● INSTRUCTIONS TO FOLLOW: Look below for the line holding "Select the Začátek column header" and the line holding "Go to the Election Notice step". Repeat those two and everything between, exactly.

● GIVEN RECORDS:
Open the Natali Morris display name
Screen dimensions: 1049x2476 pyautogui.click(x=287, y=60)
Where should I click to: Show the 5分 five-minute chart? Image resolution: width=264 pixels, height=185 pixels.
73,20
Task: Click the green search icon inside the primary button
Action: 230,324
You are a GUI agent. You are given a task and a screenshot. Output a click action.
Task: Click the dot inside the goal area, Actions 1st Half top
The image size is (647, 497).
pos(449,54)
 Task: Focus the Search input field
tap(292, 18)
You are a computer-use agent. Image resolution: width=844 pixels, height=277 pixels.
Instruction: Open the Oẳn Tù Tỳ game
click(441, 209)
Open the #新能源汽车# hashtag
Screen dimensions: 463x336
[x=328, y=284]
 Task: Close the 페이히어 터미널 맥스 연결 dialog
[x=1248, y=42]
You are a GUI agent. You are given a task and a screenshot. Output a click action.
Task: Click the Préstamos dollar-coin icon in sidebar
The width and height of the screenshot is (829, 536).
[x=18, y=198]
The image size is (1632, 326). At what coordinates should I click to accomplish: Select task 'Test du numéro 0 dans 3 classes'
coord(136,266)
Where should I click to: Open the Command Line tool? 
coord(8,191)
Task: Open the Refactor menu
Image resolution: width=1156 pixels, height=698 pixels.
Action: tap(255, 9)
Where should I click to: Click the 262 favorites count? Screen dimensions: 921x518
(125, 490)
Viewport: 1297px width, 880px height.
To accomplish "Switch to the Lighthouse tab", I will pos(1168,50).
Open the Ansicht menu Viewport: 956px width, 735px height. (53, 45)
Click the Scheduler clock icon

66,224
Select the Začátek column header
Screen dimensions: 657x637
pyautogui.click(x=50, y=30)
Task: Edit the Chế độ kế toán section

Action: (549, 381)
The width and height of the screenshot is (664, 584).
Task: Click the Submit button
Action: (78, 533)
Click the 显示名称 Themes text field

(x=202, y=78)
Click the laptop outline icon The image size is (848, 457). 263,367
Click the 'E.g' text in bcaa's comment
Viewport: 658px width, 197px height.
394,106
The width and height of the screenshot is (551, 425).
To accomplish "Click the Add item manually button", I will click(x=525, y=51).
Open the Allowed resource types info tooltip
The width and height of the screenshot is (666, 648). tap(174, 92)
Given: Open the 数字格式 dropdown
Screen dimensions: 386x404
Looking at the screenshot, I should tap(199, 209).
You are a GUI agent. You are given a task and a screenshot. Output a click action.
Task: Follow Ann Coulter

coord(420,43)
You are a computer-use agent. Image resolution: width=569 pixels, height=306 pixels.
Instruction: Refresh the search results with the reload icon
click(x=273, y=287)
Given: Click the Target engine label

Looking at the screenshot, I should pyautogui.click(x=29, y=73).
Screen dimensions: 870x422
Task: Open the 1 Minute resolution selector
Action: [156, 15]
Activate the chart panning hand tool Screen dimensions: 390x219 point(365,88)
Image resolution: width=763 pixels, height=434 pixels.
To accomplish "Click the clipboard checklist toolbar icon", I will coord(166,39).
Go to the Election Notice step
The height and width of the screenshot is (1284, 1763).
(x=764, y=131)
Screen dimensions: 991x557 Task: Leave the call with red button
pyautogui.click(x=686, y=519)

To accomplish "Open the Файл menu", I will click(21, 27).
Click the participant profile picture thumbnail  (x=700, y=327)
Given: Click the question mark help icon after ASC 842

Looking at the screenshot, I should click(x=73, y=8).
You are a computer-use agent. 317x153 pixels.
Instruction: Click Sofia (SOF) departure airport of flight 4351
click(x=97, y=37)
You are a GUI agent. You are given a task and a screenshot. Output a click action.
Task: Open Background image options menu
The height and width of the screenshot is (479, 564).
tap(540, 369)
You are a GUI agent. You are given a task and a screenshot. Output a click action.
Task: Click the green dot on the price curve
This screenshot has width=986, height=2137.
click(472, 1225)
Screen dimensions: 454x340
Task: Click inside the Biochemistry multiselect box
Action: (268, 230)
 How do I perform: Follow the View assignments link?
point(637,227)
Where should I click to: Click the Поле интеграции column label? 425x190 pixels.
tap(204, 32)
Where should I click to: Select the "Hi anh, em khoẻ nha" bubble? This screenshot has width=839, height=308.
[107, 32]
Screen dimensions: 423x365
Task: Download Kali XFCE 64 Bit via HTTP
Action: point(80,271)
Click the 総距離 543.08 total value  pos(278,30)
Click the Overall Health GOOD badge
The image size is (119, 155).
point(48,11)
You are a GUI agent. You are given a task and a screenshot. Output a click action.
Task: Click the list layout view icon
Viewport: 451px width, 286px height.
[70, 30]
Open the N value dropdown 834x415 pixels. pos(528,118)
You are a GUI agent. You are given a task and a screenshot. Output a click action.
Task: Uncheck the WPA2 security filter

● REPLY TO THE EXERCISE:
Select the Začátek column header
Screen dimensions: 657x637
pyautogui.click(x=50, y=30)
Task: Edit the Chế độ kế toán section

Action: (549, 381)
The width and height of the screenshot is (664, 584).
Task: Click the Submit button
Action: (78, 533)
Click the 显示名称 Themes text field

(x=202, y=78)
Click the laptop outline icon The image size is (848, 457). 263,367
Click the 'E.g' text in bcaa's comment
Viewport: 658px width, 197px height.
394,106
The width and height of the screenshot is (551, 425).
To accomplish "Click the Add item manually button", I will click(x=525, y=51).
Open the Allowed resource types info tooltip
The width and height of the screenshot is (666, 648). tap(174, 92)
Given: Open the 数字格式 dropdown
Screen dimensions: 386x404
Looking at the screenshot, I should tap(199, 209).
You are a GUI agent. You are given a task and a screenshot. Output a click action.
Task: Follow Ann Coulter

coord(420,43)
You are a computer-use agent. Image resolution: width=569 pixels, height=306 pixels.
Instruction: Refresh the search results with the reload icon
click(x=273, y=287)
Given: Click the Target engine label

Looking at the screenshot, I should pyautogui.click(x=29, y=73).
Screen dimensions: 870x422
Task: Open the 1 Minute resolution selector
Action: [156, 15]
Activate the chart panning hand tool Screen dimensions: 390x219 point(365,88)
Image resolution: width=763 pixels, height=434 pixels.
To accomplish "Click the clipboard checklist toolbar icon", I will coord(166,39).
Go to the Election Notice step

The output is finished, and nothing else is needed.